Argued for the appellant—The appellant had not been in the United Kingdom at any time during the year of assessment. The case of Lloyd v. Solicitor of Inland Revenue, March 12, 1884, 11 R. 687, 21 S.L.R. 482, did not support the view that having a residence for his children in the United Kingdom for their education was residence on the part of the appellant; that case proceeded on the fact that Lloyd had a residence and had resided in the United Kingdom.

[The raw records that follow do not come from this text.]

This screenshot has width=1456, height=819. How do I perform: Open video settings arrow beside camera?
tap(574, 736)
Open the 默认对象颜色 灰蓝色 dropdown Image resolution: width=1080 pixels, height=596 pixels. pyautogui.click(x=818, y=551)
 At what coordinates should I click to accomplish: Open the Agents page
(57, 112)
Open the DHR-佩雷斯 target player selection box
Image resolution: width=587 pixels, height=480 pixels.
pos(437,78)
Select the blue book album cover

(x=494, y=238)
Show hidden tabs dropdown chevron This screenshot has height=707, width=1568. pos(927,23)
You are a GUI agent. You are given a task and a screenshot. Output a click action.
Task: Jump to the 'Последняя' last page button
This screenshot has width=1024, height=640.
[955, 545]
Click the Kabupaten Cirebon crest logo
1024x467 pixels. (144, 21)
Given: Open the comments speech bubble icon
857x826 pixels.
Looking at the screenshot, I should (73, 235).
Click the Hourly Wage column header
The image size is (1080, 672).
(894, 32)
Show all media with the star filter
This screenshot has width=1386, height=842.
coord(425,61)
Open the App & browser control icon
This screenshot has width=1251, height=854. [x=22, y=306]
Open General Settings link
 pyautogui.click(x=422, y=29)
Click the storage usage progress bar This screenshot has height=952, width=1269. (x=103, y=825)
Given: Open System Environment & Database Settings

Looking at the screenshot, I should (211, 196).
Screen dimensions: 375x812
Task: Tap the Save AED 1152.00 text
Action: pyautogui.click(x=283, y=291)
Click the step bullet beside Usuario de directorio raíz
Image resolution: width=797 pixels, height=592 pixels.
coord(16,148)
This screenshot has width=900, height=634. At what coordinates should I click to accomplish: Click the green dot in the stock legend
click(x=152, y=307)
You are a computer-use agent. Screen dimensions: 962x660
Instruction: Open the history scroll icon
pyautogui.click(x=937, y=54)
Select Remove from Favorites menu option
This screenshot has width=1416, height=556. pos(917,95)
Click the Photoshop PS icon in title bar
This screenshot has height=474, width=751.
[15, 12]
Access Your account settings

Argued for the respondent—The appellant's residence in the United Kingdom was of the same character as that which he had in Madras; both were places where he “usually resided.” The Commissioners had rightly held the appellant to he within the Act— Attorney-General v. Coote, 1817, 4 Price 183; he did not cease to have residence in the United Kingdom merely by reason of absence during the entire fiscal year in question— Rogers v. Solicitor of Inland Revenue, June 28, 1879, 6 R. 1109, 16 S.L.R. 682; Lloyd v. Solicitor of Inland Revenue, cit. sup.

Judgment:

Lord Justice-Clerk—I think that the deliverance of the Commissioners here is wrong. We are dealing with a case in which during a whole year—the year of assessment—the person who was to be assessed as residing in this country was never in this country. I think that would require a very strong case indeed. The

Page: 17

only case that has been quoted to us is a case in which the person was residing in this country for a certain time during the year, and that completely differentiates the circumstances from those in this case. This gentleman has a usual residence in Madras, where he carries on business, and he was in that usual residence for the whole of the year of the assessment. It seems to me in these circumstances that it is not according to the sound reading of the statute to hold that his usual residence during the whole of that year was in the United Kingdom.

Lord Young concurred.

Lord Trayner—I concur. I think the sections of the statute quoted to us along with the admission in the statement by the Commissioners afford an answer to the question put to us. It is admitted that this gentleman has a residence and place of business in Madras where he usually resides. I take it, and it was conceded at the bar, that when you talk of a man's usual residence you talk of his “ordinary residence.” If that is so, then section 39 of the Act of 1842 covers the case—“Any subject of Her Majesty whose ordinary residence shall have been in Great Britain” shall be liable; but this gentleman had not his ordinary residence in Great Britain, for exconfesso his ordinary residence was in Madras. Section 2 of the Act of 1853, which is the charging section, says duties shall be payable “for and in respect of the annual profits or gains arising or accruing to any person residing in the United Kingdom.” The test of liability is not having a residence in the United Kingdom—it is residing in the United Kingdom. I think that to suggest that this gentleman was residing in the United Kingdom is contrary to the plain meaning of the admission to which I have already referred, and is contrary to the fact, for during the whole year of assessment he was residing in Madras, and not in Great Britain at all. I therefore think with your Lordship that the Commissioners were wrong.

Lord Moncreiff—I am of the same opinion. During the year of assessment ending 5th April 1903, this gentleman was not residing in this country at all. I do not think that that fact taken by itself would be by any means conclusive, because if he had been travelling, or had been a mariner and had been absent the whole of the year, I do not think that would have prevented him from having a residence in this country. But, then, in addition to that, we find that his business is in Madras, and that I take to be his usual place of residence. It is quite true that between the years 1899 and 1901 he occasionally visited this country for longer or shorter periods. That was for the purpose of seeing his wife and children, who I presume resided here because they were unable to stand the climate of India. Looking to the whole of the facts taken together, I think the fair inference is that his residence in the sense of the statute was not in this country.

The Court reversed the determination of the Commissioners, and found that the appellant was not liable to the assessment in question.

Counsel:

Counsel for the Appellant— T. B. Morison. Agents— Webster, Will, & Co., S.S.C.

Counsel for the Respondent—The Solicitor-General ( Dundas, K.C.)— A. J. Young. Agent— Philip J. Hamilton Grierson, Solicitor for Board of Inland Revenue.